O bombeiro de Vila Pouca de Aguiar suspeito de atear um incêndio vai ficar em prisão domiciliária, com pulseira eletrónica, disse à agência Lusa fonte da Polícia Judiciária (PJ).

O homem de 34 anos, empresário da construção civil e bombeiro voluntário, foi detido pela PJ por estar «fortemente indiciado pela prática do crime de incêndio florestal».

De acordo com esta força policial, o indivíduo é suspeito de ter ateado um fogo que ocorreu às 22:49 do dia 17 de agosto e consumiu uma pequena área de mato e pinheiro bravo na freguesia de Capeludos, concelho de Vila Pouca de Aguiar.

O homem foi ouvido, esta sexta-feira, no Tribunal de Vila Pouca de Aguiar que aplicou como medida de coação a obrigação de permanência na residência com vigilância eletrónica.

Até à colocação da pulseira eletrónica, o bombeiro ficará detido no estabelecimento prisional de Vila Real.

Depois da notícia da detenção, o indivíduo foi de imediato suspenso pela corporação de Vila Pouca de Aguiar.

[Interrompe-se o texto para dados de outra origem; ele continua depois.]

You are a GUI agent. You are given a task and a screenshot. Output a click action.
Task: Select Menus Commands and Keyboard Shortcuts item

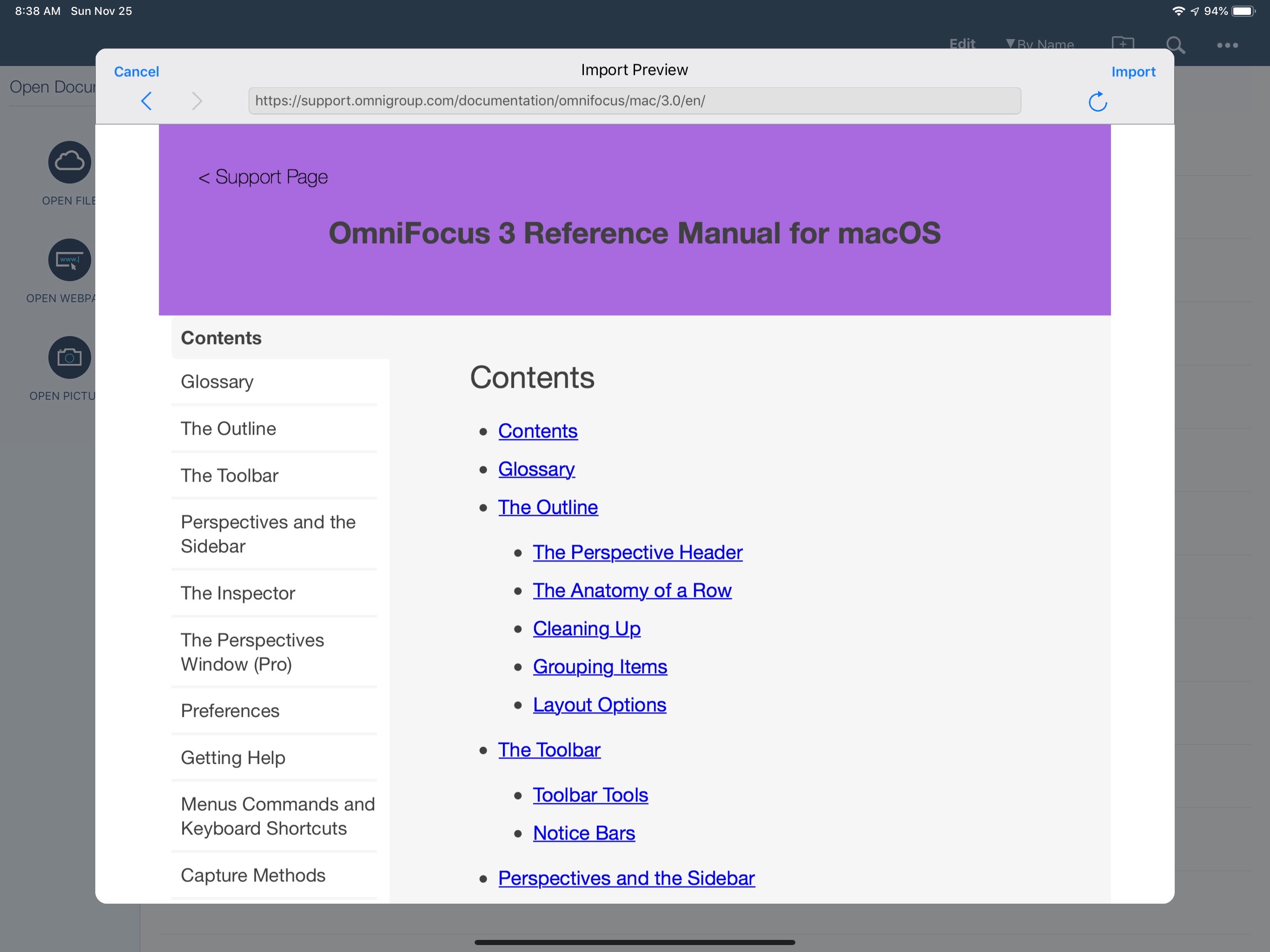click(278, 815)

O comandante Manuel Borges Machado referiu ainda que a corporação vai proceder à abertura de um inquérito interno, cuja conclusão está dependente do processo judicial.

A notícia da detenção apanhou os bombeiros de surpresa, já que, segundo o comandante, o suspeito é «uma pessoa extremamente dedicada», um «bom voluntário» e teve «uma avaliação psicológica muito positiva».

De acordo com Manuel Borges Machado, neste período de verão o bombeiro tinha informado a corporação de que não estava disponível para o combate aos incêndios devido a um acréscimo de trabalho.